Nothing is more disorienting than saying goodbye to a loved one. Families may struggle to make sense of what happened. Using clear words to describe a disease or cause of death may help the family understand what led to their loved one’s death and what was (or was not) within their control. Clear communication also offers an opportunity to demonstrate the respect professionals have for families.



Understand hallmark memories

Every interaction medical staff has with a family can become a hallmark memory that defines how they remember their last moments with their loved one – loving or painful. Choosing words and actions wisely will support short- and long-term family coping.

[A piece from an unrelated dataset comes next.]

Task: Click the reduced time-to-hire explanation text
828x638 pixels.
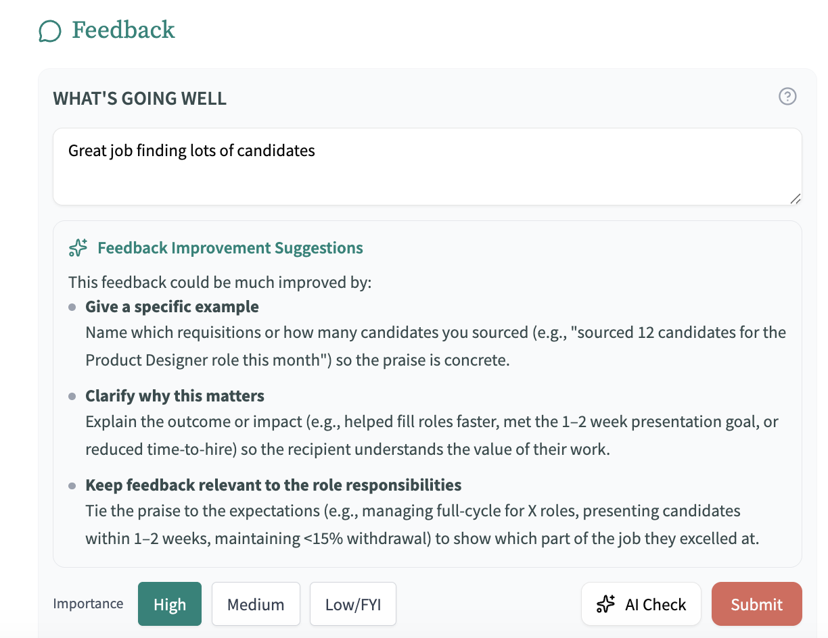Action: pos(347,449)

Listen patiently and quietly

Understanding cultural differences and respecting an individual’s experience can be difficult at times. Listening and acknowledging the tremendous pain and difficult decisions families face will help you determine what families need.



Allow families to make decisions

Healthcare professionals experience painful human events daily, but for many families their loved one’s death may be their first or only significant medical crisis. Families should be allowed to govern care, even if they make decisions with which providers might not agree. Allowing families to make decisions during a time of emotional distress is important and give them some sense of control. Painful memories, especially those that include a loss of agency, can produce a secondary emotional injury and limit a family’s ability to find to cope well in the aftermath. Providers may have individual biases; if there is a conflict over care, an ethics consult may be helpful.



Generate legacy and memories

It is important to allow families to be families, and providers can play an important role in memory-making. Help families create keepsakes such as photos or videos. Providers might also suggest that families not wash all the loved one’s clothes at one time, as they reach the end of their lives, to help them hang onto and cherish all that they can.

Post-Traumatic Stress

Finally, healthcare providers can be at risk of developing post-traumatic stress. Being a caregiver and providing support can pose significant health risks to you.  Healthcare providers should seek many forms of support and self-care to cope with the continual exposure to stress, death and trauma. Taking care of yourself is fundamental to serving yourself and your community.

Prolonged Illness or Disease

For those families whose loved one experiences a prolonged medical event, simple suggestions on how others have coped or connecting these families to fellow families, as Akron Children’s Hospital does through its Parent Advisory Program, may be helpful. Families facing a protracted event may also seek to establish a nonprofit to solicit donations to support medical bills or institutional stays. Facilitating engagement with groups such Make-A-Wish Foundation or the Ronald McDonald House may help.

Actions and words spoken before, during and after a death impacts a family’s ability to cope in the short and long-term.